Just how deep is the hole we’re in? The U.S. stock market has just lost about $3 trillion in equity. Our anemic economy grew at an annual rate of less than 1 percent in 2011’s first six months. The dollar index - a measure of the dollar’s value against that of its major trading partners - is near its all-time low.
After the U.S. federal government has posted three consecutive years of trillion-dollar-plus deficits, Standard & Poor’s has downgraded long-term American debt and Moody’s has placed it on negative watch.

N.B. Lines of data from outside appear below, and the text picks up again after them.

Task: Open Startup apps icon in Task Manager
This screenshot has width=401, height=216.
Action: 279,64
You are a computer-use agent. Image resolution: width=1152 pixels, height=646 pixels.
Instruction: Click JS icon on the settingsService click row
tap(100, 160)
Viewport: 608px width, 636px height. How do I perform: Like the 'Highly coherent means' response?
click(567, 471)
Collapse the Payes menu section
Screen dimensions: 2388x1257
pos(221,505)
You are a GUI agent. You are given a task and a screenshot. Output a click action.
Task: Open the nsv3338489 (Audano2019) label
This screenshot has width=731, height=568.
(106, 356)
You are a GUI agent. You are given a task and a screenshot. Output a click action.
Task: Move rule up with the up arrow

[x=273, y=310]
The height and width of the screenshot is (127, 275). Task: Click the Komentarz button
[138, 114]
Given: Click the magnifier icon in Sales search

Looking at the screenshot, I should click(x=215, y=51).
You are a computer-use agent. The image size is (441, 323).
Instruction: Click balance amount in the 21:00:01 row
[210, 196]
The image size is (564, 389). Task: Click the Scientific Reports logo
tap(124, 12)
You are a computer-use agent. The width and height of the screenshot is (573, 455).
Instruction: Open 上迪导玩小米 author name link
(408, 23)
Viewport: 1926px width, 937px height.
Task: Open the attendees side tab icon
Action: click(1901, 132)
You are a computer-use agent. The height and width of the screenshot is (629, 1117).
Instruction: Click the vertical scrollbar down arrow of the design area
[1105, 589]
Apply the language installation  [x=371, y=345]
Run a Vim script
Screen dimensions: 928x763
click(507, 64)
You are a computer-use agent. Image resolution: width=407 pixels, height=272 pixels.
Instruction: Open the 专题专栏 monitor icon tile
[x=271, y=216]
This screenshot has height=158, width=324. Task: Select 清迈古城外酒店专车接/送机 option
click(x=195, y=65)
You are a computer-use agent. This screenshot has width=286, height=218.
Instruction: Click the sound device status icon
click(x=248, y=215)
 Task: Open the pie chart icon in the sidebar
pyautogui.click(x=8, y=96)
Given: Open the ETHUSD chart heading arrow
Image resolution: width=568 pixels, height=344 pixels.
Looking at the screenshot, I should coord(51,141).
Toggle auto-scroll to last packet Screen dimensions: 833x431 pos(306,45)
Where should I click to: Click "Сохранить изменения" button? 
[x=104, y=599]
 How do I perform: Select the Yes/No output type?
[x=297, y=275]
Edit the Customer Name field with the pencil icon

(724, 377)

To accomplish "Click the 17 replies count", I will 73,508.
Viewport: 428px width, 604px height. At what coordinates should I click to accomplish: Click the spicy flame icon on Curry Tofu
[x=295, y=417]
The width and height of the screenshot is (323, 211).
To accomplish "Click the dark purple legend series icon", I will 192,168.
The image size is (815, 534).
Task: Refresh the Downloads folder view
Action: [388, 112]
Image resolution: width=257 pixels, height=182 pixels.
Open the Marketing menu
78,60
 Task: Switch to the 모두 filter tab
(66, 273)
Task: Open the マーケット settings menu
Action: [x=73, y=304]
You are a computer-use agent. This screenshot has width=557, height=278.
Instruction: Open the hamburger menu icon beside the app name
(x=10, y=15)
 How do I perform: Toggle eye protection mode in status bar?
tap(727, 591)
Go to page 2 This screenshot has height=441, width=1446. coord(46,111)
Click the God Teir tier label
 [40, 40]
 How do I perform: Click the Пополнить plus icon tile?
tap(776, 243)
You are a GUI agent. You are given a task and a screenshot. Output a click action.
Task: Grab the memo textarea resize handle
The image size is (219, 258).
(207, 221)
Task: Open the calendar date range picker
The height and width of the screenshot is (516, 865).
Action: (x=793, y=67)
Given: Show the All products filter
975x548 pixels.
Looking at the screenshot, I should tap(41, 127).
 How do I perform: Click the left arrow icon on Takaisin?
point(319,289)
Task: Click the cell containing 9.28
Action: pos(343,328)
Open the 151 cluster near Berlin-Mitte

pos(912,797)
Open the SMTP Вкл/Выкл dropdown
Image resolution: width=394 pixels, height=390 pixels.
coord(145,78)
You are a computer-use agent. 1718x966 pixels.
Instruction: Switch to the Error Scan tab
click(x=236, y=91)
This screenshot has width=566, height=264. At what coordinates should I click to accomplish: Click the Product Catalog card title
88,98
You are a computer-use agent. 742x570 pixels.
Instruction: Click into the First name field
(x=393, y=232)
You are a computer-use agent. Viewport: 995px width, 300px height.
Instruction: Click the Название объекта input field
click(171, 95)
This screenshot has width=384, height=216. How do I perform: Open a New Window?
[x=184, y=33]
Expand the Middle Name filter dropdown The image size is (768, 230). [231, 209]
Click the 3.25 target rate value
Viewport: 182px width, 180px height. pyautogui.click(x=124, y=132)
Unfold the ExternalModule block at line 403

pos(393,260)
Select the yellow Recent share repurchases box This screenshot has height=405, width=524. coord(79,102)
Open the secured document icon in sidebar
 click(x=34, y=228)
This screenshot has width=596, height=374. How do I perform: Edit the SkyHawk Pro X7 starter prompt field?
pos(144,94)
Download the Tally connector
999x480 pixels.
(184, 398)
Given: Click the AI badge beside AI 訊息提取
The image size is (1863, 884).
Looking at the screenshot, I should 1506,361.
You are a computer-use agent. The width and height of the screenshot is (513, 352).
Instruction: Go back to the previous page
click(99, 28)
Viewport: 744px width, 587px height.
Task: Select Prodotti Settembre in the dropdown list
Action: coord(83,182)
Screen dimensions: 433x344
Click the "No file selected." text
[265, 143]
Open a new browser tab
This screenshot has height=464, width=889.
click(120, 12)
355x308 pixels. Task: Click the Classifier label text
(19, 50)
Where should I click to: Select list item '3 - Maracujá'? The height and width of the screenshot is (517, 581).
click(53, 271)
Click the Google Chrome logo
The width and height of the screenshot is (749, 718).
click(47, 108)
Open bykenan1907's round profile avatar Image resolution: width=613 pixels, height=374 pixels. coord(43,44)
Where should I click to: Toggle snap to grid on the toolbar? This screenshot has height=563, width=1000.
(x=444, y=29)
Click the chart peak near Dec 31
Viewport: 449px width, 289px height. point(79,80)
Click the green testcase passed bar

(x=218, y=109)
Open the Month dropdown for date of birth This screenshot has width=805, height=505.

Almost 15 million Americans are out of work; another 10 million have either given up or are underemployed, and the average period of unemployment stands at nine months, the highest since record-keeping began in 1948. An all-time high of 46 million Americans receive food stamps, and the official poverty rate stands at 15.7 percent, up from 13.2 percent in 2008.
More than 3.7 million homes sit unsold on the market, 850,000 are in some stage of foreclosure, and mortgages on about 6 million residential properties are delinquent but have not as yet entered the foreclosure process. More than half of all American homeowners with mortgages, moreover, say they are underwater - owing more on their mortgages than their properties are worth.
Consumer confidence is near its record low of November 2008. Investor confidence has dropped 24 points in the past three months to its lowest level in two years. Just 16 percent of us believe America is headed in the right direction.
What does our president do about all of this? After blaming others - George W. Bush, Wall Street, the Tea Party, the Japanese tsunami, the “Arab Spring,” bad weather, the rating agencies, his dog - seeing his frivolous budget rejected 97-0 in the Senate his party controls, punting responsibility for developing a debt-reduction plan to Congress and sternly lecturing Congress to “eat your peas,” he has once again pivoted to the vital jobs issue.
As a sign that this time he’s really, really serious, the president’s been flying all over the country on his taxpayer-funded corporate jet (“Fundraiser One”) to raise money at up to $38,500 a plate to preserve the one job he really cares about: his own.